Des diplômes sans équivalence
Si la majorité trouve du travail dans des postes non qualifiés, les migrants qui arrivent ont toutefois souvent fait plus d’études que le Chilien moyen – deux ans de plus en moyenne. « Pensez-vous qu’il y ait un gène péruvien de bonne employée de maison ? demande avec provocation Rodrigo Sandoval, directeur du département chargé des régularisations de visas. Ce qui se passe, c’est que beaucoup sont psychologues, pédopsychiatres et que leurs diplômes ne sont pas reconnus ici ! » La loi chilienne sur l’immigration date de 1975 ; c’est la plus ancienne du continent américain.

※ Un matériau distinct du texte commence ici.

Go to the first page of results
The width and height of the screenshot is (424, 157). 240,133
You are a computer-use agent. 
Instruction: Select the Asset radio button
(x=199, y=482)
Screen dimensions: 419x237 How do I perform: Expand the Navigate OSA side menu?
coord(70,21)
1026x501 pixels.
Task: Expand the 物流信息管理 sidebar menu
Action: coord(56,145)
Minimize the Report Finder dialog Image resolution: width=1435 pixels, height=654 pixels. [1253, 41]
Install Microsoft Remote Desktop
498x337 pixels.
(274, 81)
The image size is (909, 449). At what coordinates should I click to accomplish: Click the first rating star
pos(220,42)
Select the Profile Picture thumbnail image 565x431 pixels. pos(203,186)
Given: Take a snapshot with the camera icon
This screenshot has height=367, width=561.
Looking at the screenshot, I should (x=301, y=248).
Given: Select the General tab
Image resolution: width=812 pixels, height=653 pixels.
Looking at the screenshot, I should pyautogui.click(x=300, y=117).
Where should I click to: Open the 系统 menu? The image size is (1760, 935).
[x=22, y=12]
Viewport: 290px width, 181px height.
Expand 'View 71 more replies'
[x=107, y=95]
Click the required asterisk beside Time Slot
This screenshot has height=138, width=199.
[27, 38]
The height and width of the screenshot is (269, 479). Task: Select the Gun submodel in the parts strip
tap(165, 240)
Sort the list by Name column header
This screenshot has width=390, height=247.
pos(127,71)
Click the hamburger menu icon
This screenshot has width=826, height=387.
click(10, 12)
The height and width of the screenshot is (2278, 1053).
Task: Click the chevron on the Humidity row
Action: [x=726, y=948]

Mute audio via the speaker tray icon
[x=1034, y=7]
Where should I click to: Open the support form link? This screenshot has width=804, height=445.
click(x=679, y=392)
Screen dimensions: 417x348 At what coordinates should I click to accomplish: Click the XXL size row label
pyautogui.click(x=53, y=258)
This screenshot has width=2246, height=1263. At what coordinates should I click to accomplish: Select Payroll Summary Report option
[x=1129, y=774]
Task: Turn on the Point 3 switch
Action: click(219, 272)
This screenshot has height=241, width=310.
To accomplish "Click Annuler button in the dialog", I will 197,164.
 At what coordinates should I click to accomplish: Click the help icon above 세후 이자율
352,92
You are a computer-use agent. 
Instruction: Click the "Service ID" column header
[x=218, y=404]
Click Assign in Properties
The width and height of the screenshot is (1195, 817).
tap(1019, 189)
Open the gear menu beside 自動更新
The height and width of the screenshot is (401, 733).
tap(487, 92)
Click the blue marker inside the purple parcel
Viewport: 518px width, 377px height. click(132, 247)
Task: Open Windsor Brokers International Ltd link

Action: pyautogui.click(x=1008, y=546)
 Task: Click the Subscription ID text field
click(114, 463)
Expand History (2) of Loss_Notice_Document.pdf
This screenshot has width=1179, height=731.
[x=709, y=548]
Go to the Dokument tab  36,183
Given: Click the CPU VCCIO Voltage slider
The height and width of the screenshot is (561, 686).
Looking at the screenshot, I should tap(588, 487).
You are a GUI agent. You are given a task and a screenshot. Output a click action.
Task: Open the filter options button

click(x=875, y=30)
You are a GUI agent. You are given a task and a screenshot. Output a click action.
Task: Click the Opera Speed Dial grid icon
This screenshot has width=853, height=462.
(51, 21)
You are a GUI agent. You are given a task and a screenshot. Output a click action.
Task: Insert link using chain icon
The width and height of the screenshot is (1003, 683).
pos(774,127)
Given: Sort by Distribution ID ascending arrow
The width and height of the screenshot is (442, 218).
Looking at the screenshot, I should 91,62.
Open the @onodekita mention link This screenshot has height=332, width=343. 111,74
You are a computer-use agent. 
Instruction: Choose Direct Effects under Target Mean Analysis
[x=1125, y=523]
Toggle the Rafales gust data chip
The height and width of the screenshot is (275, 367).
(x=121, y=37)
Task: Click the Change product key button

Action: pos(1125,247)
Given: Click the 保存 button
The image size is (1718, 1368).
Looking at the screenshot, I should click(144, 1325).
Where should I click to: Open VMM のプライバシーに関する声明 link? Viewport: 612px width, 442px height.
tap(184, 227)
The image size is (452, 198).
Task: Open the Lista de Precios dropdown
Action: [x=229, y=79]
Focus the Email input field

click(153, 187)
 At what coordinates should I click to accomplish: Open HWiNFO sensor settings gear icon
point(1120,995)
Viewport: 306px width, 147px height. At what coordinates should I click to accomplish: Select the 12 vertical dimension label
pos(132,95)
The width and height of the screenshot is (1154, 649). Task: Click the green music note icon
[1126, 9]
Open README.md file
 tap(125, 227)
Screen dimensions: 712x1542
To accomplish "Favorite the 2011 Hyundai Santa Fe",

« Elle a été faite sous la dictature, à une époque où on veillait surtout au contrôle des frontières, explique l’économiste de l’Université pontificale catholique José Tessada. Du coup, si obtenir un visa de résident n’est pas difficile, exercer sa profession peut l’être, car il n’existe pas vraiment de règles quant à l’équivalence avec les diplômes étrangers. » Le ministère des Affaires étrangères renvoie les diplômes des demandeurs à l’Université du Chili, seule habilitée à accorder une équivalence. Or, les employés du service chargé de cette tâche administrative se compteraient sur les doigts d’une main. « C’est donc un système lent et subjectif, qui souvent n’aboutit pas », constate José Tessada. Un problème qui ne fait pas de discrimination et qui concerne aussi bien les plus diplômés que ceux qui le sont moins. « Toutes les crèches ont le même problème que nous », soupire José Luis Poblete, directeur d’un jardin d’enfants dans le quartier chic de Providencia. Nous manquons terriblement d’assistantes, mais nous ne pouvons pas employer de Colombiennes, qui viennent pourtant frapper en nombre à notre porte tous les jours, parce qu’elles n’ont pas obtenu l’équivalence de leur diplôme… C’est absurde ! »
Si le Chili a besoin d’immigrants non qualifiés, il a aussi et surtout besoin de migrants qualifiés, voire hautement qualifiés : de cadres supérieurs comme de techniciens professionnels, dans de nombreux domaines de pointe – en informatique, dans la mine, l’agroalimentaire ou l’aquaculture, par exemple –, l’enseignement supérieur chilien n’étant pas toujours en phase avec les besoins du marché.
« De nombreux Espagnols, venus en raison de la crise qui sévit dans leur pays, n’ont pas pu rester au Chili à cause de ce problème d’équivalence. Il y avait parmi eux des ingénieurs civils, des ingénieurs des mines et des ingénieurs commerciaux, pourtant très recherchés sur le marché », ajoute l’assistante sociale de l’Université pontificale catholique, Claudia Silva, qui a réalisé avec José Tessada une étude sur les migrants hautement qualifiés.
Si l’immigration est principalement issue d’Amérique latine, 10 % proviennent néanmoins des pays de l’OCDE, Espagne en tête, suivie des Etats-Unis et de la France. Une immigration généralement très qualifiée. « Les Américains viennent souvent parce que leur entreprise les envoie en tant qu’expatriés, remarque Claudia Silva. Mais la plupart des Espagnols ou certains Français viennent à cause de la crise qui touche leur pays. » Ils jouissent d’une discrimination positive parce qu’ils sont Européens, ce qui peut aider à l’embauche. Cependant, tous ne trouvent pas un emploi à la hauteur de leurs compétences ou de leurs exigences salariales, et beaucoup d’entre eux font le choix de repartir ; contrairement aux immigrants latino-américains, qui restent généralement, quitte à occuper des emplois qui ne correspondent pas à leur niveau de qualification.